OGR, Ctypes, Cython

Leave now if you're not into Python extension programming and performance benchmarking: we're headed deep into the weeds.

Iterating over the features of a collection (or layer, if you will) and operating on them is one of a geo-processor's most fundamental patterns. We exercise this pattern over and over, and one of my design goals for Refinery is to do it more easily and more efficiently than it can be done with ogr.py. Recent correspondence with a Cython user convinced me that I should give it a try as a potentially faster way to wrap libgdal. Cython compiles Pyrex code (which is Python more or less) into C, which can then be compiled into a Python extension.

Last night I rewrote Refinery using Cython instead of ctypes and just finished getting the original tests to pass this morning. Is it faster? To find out, I benchmarked ogr.py, Refinery, and the new code I'm temporarily calling Ogre ("OGR, easier") using the timeit module. The Timer executes a block of statements in a manner that avoids the most common timing errors:

t = timeit.Timer(stmt=STATEMENTS)
print "%.2f usec/pass" % (1000000 * t.timeit(number=10)/10)

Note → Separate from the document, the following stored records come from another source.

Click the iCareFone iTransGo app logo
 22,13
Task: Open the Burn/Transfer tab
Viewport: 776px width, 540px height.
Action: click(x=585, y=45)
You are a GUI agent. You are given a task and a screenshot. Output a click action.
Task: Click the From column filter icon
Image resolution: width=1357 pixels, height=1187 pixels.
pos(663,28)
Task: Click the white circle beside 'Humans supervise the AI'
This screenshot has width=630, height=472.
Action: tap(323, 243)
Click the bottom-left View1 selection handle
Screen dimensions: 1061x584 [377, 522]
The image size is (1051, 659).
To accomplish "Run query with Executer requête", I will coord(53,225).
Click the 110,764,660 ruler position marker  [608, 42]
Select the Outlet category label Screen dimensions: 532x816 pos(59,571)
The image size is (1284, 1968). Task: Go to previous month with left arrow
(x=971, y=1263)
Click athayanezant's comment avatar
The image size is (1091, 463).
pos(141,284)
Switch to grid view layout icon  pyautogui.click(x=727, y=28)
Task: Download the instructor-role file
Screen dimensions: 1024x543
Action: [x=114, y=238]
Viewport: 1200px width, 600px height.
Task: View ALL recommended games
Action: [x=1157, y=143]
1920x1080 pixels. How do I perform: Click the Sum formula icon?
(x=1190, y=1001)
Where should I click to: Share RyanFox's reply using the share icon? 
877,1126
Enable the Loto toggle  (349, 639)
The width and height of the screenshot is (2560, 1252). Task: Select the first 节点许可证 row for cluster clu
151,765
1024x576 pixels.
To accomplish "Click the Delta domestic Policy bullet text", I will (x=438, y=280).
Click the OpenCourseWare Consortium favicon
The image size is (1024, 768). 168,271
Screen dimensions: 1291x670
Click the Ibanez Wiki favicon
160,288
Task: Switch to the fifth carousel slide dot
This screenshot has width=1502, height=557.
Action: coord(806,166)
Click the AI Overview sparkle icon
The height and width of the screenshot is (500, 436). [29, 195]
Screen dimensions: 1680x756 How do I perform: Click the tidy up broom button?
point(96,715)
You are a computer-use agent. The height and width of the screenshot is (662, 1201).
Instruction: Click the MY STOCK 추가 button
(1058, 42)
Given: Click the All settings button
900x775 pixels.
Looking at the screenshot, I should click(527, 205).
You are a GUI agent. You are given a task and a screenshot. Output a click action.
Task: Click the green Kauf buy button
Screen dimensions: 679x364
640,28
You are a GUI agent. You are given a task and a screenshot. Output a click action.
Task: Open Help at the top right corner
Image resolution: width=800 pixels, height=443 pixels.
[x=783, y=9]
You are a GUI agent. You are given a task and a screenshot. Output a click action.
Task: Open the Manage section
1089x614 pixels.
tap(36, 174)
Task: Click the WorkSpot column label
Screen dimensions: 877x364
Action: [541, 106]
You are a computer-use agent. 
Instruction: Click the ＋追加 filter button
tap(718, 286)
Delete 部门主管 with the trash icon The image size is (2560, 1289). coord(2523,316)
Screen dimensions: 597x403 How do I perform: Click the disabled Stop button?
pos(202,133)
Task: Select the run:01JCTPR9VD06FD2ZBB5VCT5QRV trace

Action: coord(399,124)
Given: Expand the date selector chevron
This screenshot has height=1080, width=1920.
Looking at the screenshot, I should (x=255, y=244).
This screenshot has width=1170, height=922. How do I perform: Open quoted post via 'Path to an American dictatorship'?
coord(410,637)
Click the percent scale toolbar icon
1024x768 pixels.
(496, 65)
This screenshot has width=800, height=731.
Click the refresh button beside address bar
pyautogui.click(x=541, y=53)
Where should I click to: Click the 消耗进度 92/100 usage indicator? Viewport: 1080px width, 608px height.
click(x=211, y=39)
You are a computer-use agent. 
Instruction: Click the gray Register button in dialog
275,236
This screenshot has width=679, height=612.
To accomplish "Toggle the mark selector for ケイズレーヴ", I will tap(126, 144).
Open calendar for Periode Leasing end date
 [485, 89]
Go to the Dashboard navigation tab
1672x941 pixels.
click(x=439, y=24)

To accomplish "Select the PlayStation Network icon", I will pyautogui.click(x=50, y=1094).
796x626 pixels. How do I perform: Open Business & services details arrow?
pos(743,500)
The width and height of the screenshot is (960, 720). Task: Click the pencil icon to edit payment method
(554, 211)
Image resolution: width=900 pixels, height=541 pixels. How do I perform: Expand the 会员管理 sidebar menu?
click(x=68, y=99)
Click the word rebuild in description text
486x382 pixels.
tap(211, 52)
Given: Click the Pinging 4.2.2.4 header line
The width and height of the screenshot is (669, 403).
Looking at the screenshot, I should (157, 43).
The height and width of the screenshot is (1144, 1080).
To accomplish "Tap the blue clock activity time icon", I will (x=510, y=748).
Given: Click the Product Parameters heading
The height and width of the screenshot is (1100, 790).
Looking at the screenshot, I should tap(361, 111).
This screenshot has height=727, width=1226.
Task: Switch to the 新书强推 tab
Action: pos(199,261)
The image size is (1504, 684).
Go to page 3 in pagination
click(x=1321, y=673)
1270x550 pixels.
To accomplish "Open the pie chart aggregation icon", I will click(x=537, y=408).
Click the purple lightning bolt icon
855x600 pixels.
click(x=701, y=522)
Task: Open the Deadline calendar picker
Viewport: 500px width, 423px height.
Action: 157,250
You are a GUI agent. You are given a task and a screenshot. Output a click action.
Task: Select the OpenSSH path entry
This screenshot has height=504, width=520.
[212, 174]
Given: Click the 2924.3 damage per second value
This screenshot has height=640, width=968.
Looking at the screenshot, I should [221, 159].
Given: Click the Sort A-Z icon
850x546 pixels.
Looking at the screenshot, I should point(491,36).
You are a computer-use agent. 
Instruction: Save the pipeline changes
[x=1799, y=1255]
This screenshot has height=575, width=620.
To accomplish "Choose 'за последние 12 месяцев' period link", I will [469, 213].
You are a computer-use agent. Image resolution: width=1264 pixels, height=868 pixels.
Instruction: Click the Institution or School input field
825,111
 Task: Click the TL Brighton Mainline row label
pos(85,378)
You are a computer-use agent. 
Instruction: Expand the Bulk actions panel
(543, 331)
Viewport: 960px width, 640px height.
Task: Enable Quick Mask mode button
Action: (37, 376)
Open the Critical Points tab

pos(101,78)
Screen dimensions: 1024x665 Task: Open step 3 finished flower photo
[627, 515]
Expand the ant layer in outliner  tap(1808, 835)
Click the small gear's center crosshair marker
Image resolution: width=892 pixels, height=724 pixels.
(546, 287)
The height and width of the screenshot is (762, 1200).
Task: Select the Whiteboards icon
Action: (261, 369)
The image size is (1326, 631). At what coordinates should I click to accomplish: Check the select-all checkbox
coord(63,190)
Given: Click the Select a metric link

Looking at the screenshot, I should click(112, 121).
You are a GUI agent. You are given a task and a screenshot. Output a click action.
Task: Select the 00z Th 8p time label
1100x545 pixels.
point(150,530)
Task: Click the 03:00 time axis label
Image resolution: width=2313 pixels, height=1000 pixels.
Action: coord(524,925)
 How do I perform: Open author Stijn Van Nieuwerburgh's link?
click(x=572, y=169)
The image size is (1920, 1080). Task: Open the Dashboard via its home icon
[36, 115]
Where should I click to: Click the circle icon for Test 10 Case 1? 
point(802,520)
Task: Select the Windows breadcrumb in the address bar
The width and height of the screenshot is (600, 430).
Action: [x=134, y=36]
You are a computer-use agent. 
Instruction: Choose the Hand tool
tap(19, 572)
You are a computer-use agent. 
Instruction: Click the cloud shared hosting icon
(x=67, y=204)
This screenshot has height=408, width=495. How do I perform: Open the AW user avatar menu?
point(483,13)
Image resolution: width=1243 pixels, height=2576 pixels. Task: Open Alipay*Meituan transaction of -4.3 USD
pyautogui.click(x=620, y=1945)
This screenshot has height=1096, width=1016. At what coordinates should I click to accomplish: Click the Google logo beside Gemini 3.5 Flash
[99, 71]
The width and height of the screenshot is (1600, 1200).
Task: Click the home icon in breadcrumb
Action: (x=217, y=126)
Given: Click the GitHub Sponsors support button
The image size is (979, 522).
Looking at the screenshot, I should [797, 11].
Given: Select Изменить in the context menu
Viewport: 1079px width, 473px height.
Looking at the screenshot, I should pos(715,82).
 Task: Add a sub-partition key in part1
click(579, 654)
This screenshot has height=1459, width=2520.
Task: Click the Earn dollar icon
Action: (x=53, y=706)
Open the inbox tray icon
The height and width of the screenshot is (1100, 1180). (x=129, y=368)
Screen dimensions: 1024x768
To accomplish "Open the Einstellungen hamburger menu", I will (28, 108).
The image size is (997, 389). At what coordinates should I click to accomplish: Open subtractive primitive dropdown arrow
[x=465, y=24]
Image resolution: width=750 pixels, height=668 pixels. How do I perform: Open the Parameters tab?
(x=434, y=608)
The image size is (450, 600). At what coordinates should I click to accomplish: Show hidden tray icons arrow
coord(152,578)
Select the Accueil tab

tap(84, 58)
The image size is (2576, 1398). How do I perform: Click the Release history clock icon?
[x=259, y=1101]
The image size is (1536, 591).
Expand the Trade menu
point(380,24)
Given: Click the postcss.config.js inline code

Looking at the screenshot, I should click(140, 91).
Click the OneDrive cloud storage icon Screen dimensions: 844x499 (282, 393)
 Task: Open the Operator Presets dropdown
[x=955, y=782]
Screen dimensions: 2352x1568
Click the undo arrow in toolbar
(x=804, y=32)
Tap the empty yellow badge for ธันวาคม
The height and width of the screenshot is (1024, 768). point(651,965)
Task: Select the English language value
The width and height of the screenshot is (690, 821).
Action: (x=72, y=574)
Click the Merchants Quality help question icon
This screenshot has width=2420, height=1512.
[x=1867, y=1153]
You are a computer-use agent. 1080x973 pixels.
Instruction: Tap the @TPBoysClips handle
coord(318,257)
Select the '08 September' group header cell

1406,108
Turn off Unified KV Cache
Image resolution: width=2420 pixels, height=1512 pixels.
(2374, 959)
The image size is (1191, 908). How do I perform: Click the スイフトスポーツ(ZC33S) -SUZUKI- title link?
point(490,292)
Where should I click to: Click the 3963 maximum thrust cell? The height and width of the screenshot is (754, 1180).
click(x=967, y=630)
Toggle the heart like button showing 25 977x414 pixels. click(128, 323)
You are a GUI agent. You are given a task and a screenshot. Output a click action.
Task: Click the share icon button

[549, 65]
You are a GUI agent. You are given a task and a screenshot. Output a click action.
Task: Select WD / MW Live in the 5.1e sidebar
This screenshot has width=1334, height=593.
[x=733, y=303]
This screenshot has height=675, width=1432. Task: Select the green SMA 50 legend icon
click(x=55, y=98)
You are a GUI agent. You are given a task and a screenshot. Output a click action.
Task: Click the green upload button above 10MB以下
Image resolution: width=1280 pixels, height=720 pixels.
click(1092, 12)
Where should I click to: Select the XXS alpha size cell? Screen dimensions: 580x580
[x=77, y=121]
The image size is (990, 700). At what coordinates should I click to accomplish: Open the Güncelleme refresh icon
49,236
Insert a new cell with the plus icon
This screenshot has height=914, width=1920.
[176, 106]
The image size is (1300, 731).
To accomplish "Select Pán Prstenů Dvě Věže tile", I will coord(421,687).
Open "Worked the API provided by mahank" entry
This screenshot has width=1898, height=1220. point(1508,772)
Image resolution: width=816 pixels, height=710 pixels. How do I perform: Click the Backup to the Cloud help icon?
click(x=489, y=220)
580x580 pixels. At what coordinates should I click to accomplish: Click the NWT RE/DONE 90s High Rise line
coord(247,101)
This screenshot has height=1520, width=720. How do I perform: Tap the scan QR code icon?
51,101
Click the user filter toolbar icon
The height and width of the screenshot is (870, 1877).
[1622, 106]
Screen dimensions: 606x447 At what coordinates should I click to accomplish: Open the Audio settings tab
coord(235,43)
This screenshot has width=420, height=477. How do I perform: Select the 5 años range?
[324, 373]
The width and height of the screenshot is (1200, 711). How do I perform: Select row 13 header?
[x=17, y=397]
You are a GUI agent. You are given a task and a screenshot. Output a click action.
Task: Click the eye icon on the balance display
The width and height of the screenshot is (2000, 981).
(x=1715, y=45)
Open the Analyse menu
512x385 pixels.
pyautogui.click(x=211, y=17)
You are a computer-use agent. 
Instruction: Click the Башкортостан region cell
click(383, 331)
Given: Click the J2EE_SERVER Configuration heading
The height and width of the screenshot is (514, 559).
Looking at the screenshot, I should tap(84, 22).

The Refinery and Ogre statements are basically the same:

w = ogre.workspace(PATH)
c = w[NAME]
for f in c:
    id = f.id

PATH is the filesystem path to a shapefile with 3784 features, NAME is the name of the data collection (or layer), and all I'm doing inside the iteration block is dereferencing the feature's id. The equivalent block of statements using ogr.py is:

source = ogr.Open(PATH)
layer = source.GetLayerByName(NAME)
layer.ResetReading()
while 1:
    feature = layer.GetNextFeature()
    if not feature:
        break
    id = feature.GetFID()
    feature.Destroy()
source.Destroy()

And now, the results (on a single Celeron processor machine that runs the Pystone benchmarks in 2.71):

Refinery (with ctypes)
4972288.61 usec/pass

Ogre (Cython/Pyrex)
682301.81 usec/pass

ogr.py (old-school bindings)
9183181.72 usec/pass

Ogre takes 180 microseconds per feature, about 7 times faster than Refinery, and about 13 times faster than ogr.py. I didn't benchmark the gdal module from the GeoDjango because I couldn't see anything that would make its performance much different from that of Refinery. I've heard that the QGIS community also has Python bindings for OGR in the works, but I'm not set up to build or benchmark those.

Cython makes for a faster module, but there is a price. It has to be compiled against the GDAL lib, which is a pain in the neck on Windows. It's non-standard, unlike ctypes, which means one more package to deploy before you can even start to build it. And while developing in the Pyrex language beats writing an extension in C (I've been there), it's still not Python. I've become dependent on the "import pdb; pdb.set_trace()" trick, and it's not an option with Cython. Still, the higher performance is rather enticing.

Yes, the cost of processing a feature could easily overshadow the per-feature cost of iteration, but here again there's potential for Cython to help in combination with Refinery or Ogre. The collection iterators have an object hook to which one could bind functions from compiled extension modules.

Curious? The code is here: Ogre-0.0.tar.gz.